There are several important considerations when interpreting these study results. Though discrepancies exist between markers of inflammation, clinical disease activity, and QOL, each is an important measure of disease-associated well-being and impact, capturing a distinct facet of the disease. Whereas endoscopic evidence of mucosal healing and steroid-free remission are often thought of as the most meaningful endpoints, QOL and other subjective measures of well-being may capture important attributes of an individual’s functioning in the setting of Crohn’s disease. Although the results of the study by Gunasekera et al. do not demonstrate a reduction in inflammation, they do support the concept that guided food exclusion may be useful for symptom management. As with other “recommendation-based” dietary trials, the ability to measure dietary adherence is a limitation that has the potential to bias study results, a shortcoming the authors acknowledge. Another limitation is the duration of the elimination diet, since improvement in inflammatory markers may require an intervention lasting more than 4 weeks; EEN studies have commonly evaluated inflammatory parameters at 8–10 weeks. Finally, though IgG4-based guided dietary exclusion may inform guided dietary therapy for IBD, further elucidation of the underlying mechanism by which food exposures are involved in IBD pathogenesis may be required to formulate effective dietary interventions.

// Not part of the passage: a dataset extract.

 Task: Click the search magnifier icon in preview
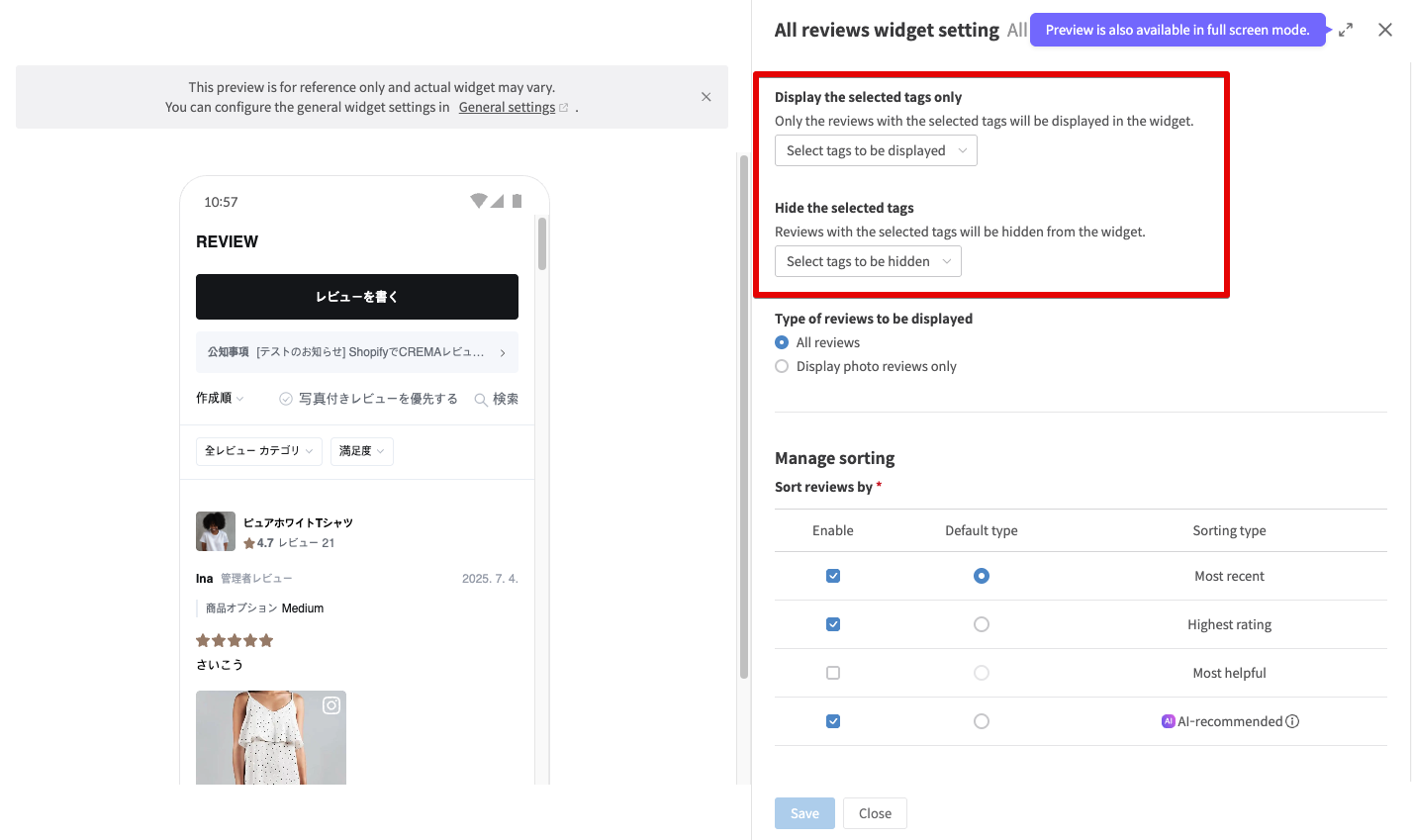tap(481, 400)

Since the study by Gunasekera et al. demonstrates the potential for individualized dietary therapy in IBD, it may inform the methodology for other studies. While existing therapeutic dietary options such as EEN, the SCD, or the CDED can help define individuals as “food responders” or not, Gunasekera’s study emphasizes the importance of individualizing dietary therapies. In the future, as the connection among dietary exposures, intestinal inflammation, and the gut microbiome is better understood, dietary therapy is more likely to be individualized. Though certain dietary exposures may have a well-defined, generalized deleterious effect, the effects of some dietary exposures may differ for individuals based upon their genetics, the composition of their gut microbiome, and on underlying immune dysregulation. While EEN involves broad dietary exclusion, some targeted exclusion diets may provide insight into the deleterious effects of specific foods. Although the SCD and CDED have many differences, both share the elimination of foods high in food additives such as emulsifiers, preservatives, and processed meats. This is juxtaposed to EEN, which excludes foods, but includes formulas containing many food additives and other “processed” components. Further epidemiological data may guide more refined hypotheses regarding deleterious food components, and thereafter, clinical trials may be able to demonstrate causal associations.

At present, there is much to learn about how diet affects IBD pathogenesis and therapy. The challenge is formidable but the potential benefit is great. New technology, methodology, and collaborations will be key to forward progress in understanding the link between diet and disease. The interest in using diet as therapy is growing; additional thoughtful studies will likely provide data that will improve outcomes in the treatment of IBD.